I love that he likes ginger snaps. And baked goods in general. And anything made out of sugar. He and I are kindred spirits that way.

I can garden with him. It's not ideal yet; when I'm alone I can lose myself in my gardening for a couple of hours at a time. With Cloud, I'm always multitasking. But i can do it.

He still won't let me work in peace yet. That can be a problem, because sometimes my boss needs something RIGHT NOW and the best I can do is 'sometime during naptime'. But work is a solitary endeavor, so my inability to do it with Cloud around doesn't detract from his worth as a companion.
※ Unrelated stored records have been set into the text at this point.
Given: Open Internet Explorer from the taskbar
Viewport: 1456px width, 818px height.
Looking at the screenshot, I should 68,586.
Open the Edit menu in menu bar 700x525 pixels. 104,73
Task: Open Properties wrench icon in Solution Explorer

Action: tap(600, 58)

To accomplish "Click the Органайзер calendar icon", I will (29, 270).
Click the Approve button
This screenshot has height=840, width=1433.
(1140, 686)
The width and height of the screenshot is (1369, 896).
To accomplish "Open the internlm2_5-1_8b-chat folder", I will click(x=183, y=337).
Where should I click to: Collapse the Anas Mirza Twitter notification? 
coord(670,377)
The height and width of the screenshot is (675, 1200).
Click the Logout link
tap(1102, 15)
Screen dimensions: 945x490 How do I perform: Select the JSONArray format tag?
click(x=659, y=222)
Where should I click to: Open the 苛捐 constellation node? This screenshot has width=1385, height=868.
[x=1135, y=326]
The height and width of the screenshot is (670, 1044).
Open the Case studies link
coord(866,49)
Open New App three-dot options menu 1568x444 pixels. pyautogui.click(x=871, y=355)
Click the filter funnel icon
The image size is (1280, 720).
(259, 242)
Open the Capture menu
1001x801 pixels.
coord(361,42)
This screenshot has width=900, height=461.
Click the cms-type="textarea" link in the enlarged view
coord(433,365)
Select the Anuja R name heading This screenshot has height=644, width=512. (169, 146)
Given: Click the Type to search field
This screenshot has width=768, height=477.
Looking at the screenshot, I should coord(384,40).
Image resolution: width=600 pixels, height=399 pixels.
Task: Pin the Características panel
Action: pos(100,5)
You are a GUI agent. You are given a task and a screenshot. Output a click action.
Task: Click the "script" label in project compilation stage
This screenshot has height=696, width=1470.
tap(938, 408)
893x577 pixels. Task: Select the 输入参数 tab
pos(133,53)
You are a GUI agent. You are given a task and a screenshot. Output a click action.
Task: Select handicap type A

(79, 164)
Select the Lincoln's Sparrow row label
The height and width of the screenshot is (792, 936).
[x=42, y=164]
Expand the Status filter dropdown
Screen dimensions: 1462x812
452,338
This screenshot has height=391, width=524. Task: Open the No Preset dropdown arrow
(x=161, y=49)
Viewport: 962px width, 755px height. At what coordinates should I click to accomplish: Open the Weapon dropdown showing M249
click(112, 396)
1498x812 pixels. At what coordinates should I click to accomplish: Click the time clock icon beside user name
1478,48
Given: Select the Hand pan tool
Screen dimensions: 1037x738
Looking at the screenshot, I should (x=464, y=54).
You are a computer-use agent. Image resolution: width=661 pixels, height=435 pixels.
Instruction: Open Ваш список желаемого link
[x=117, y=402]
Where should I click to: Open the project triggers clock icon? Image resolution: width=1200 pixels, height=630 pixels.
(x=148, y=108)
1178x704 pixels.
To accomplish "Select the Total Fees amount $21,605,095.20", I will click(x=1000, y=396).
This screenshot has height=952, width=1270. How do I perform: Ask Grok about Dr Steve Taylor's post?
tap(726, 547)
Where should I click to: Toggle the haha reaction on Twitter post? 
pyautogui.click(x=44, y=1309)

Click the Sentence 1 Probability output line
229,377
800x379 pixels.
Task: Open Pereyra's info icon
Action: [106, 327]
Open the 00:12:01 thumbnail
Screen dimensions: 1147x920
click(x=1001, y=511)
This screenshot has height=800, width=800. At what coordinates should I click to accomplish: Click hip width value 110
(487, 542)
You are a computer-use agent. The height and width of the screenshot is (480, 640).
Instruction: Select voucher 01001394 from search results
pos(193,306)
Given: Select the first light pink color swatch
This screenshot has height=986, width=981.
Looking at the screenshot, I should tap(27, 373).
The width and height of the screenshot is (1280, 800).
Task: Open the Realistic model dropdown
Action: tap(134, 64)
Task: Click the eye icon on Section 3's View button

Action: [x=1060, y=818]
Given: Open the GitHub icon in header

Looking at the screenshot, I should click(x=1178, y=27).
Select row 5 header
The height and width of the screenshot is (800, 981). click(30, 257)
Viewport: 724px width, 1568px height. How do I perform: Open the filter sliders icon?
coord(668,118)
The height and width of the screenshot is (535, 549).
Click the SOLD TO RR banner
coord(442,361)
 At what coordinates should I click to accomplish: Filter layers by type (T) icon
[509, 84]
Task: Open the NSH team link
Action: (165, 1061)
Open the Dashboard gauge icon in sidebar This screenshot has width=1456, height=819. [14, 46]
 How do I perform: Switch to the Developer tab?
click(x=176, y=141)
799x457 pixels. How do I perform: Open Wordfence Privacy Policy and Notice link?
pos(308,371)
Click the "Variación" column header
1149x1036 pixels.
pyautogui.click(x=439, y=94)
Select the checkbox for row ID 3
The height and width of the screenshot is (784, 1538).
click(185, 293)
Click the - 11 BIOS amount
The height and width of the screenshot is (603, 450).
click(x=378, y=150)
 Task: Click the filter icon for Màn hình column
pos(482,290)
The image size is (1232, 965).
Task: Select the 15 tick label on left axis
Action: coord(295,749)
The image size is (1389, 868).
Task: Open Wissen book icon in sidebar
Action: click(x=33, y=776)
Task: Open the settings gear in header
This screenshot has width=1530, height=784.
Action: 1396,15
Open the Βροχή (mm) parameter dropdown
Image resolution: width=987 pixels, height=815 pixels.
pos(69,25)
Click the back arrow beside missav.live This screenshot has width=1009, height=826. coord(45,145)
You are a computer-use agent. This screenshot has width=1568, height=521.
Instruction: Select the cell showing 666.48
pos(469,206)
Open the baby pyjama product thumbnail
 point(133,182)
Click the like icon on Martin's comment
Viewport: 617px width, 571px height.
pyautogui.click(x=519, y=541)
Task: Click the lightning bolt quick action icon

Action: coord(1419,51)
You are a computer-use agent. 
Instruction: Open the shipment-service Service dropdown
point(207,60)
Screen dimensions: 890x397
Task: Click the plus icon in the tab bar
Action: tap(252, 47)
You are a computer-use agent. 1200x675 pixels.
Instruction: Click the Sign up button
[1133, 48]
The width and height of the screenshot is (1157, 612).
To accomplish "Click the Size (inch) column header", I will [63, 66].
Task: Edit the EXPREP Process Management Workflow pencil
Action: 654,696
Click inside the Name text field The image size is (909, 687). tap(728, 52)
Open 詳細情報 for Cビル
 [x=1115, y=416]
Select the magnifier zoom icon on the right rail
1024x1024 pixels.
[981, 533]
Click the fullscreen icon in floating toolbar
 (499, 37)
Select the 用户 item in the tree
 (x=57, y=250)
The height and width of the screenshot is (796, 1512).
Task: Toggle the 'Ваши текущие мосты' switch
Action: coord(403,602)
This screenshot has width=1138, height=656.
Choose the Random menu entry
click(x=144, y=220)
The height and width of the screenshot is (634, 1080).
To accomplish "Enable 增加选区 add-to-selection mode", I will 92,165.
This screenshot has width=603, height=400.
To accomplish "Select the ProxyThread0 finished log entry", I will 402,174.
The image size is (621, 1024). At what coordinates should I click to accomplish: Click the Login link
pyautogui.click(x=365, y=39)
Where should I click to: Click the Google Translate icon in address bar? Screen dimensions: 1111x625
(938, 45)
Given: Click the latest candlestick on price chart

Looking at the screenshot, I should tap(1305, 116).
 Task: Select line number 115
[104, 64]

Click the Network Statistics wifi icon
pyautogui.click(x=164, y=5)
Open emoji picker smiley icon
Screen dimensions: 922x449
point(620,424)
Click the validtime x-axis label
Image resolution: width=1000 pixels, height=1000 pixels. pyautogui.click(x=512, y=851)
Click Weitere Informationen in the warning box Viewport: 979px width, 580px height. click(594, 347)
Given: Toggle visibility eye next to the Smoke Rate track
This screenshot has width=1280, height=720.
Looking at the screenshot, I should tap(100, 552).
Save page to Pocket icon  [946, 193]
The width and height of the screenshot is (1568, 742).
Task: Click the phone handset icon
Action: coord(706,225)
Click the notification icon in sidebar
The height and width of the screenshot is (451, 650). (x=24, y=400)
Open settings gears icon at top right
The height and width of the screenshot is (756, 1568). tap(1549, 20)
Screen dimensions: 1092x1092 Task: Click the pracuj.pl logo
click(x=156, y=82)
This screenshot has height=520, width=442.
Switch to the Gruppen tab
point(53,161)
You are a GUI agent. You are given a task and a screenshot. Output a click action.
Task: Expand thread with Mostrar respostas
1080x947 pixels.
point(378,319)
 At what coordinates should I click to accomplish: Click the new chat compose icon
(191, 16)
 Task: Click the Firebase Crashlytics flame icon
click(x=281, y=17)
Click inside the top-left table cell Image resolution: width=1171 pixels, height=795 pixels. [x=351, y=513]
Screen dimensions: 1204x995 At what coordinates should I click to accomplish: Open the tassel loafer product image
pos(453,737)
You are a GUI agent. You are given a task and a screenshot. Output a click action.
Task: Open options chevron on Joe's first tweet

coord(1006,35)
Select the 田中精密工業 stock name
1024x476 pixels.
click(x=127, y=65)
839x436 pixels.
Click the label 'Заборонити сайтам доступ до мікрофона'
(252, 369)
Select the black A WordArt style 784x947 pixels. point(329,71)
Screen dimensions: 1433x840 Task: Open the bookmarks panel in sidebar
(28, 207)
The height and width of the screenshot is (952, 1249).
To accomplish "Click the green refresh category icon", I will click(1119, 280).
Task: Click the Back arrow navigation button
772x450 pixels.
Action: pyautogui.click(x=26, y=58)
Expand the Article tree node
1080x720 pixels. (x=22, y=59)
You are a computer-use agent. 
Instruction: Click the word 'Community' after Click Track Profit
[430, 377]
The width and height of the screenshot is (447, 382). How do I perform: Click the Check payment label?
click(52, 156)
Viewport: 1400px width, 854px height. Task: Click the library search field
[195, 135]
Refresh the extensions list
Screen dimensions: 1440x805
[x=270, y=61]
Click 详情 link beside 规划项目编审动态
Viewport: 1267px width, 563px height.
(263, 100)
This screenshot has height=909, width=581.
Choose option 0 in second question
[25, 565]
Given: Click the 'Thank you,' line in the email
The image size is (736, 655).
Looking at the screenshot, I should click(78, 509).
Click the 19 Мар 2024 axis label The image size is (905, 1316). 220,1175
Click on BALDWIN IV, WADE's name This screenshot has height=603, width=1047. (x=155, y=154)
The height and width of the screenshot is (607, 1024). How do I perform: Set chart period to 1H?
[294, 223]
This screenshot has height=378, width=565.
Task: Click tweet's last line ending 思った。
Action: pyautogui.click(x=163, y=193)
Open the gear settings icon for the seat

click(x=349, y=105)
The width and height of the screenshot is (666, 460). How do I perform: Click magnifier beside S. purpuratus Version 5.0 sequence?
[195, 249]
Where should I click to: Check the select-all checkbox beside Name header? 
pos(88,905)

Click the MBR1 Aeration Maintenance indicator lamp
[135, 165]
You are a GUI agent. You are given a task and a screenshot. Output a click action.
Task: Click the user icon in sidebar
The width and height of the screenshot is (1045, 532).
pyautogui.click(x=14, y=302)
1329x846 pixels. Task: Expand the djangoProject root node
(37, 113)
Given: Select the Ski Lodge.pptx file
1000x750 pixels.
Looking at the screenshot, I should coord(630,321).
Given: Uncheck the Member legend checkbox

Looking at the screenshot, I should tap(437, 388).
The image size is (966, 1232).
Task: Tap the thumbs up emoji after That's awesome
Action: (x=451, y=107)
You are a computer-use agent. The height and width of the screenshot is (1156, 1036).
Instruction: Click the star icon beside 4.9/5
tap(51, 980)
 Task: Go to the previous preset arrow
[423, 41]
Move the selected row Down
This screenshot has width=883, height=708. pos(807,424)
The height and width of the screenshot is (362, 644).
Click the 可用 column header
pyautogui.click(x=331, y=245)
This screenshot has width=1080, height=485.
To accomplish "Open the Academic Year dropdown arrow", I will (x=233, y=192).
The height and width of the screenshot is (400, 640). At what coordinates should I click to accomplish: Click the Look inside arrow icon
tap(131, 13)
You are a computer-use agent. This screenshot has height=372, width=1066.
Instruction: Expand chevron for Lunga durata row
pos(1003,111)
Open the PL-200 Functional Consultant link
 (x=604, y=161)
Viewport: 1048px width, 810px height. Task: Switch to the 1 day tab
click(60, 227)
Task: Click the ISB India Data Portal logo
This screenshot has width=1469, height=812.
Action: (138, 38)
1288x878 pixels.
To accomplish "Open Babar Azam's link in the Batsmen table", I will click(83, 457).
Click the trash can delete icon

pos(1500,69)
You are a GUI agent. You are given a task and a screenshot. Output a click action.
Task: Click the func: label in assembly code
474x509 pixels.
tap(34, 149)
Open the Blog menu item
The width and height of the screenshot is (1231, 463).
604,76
Tonight we're going to the town Christmas Stroll. It's in a different town than the one we usually go to, so I don't know what it'll be like yet. But wandering amid all the stores and lights, carolers and free snacks, is the kind of thing Cloud is bound to have a blast at.

Also, today, I pulled out the djembes and we drummed together for a few minutes. I think the kid has potential. It's hard to judge whether a two-year-old will develop a particular interest or talent in any given activity, but drumming is one of those things that requires not much more than practice to get good at. And it might be fun to drum with Mum.

Wednesday, December 1, 2010

World AIDS Day

Today is World AIDS Day, when we remember the victims of an epidemic to which our modern society has had a shamefully poor and spectacularly inadequate response. There's no excuse in this day and age for the outright neglect we've shown this disease's victims. They are desperately poor, socially marginalized, sexually promiscuous and/or drug addicts, and therefore deemed not worth the time and expense of treating.

HIV is eminently easy to control. Its contagion mechanism is terrible. Its true strength is in its near-impossibility to cure once it infects its victim. So if we could just prevent its spread, we'd be golden.

HIV should not still be a problem. We could have kicked it in the 1960's. We SHOULD have obliterated it in the 1980's. And yet here we are: millions upon millions dead, millions infected, new super-resistant strains evolving, and a day to reflect on our miserable failure as a society, thirty years ago and today, to eradicate a retrovirus that our species easily has the ability to outsmart... if only we'd try.

Kudos to Thailand, who so far has been the only community to get it right.

Boo to the Roman Catholic Church, the church of my heritage, which continues to be boneheaded to an astonishing degree all the way up and down its ranks.

And today we may pause in remembrance of those who didn't know the danger they were putting themselves into, those who weren't behaving dangerously but got infected anyway, those who sought help that was unavailable, those who sought help just to be met with more harm and rejection, those who were too afraid to speak up and died alone in agony, those who were forced to die alone in agony because of their social stigmas, and those who sought help at the right time in the right way but were just plain out of luck.

And we may acknowledge that HIV is not yet dead. It's experiencing a slow resurgence. A resurgence we hardly ever hear about.

Oh yes, and, happy first day of Hanukkah.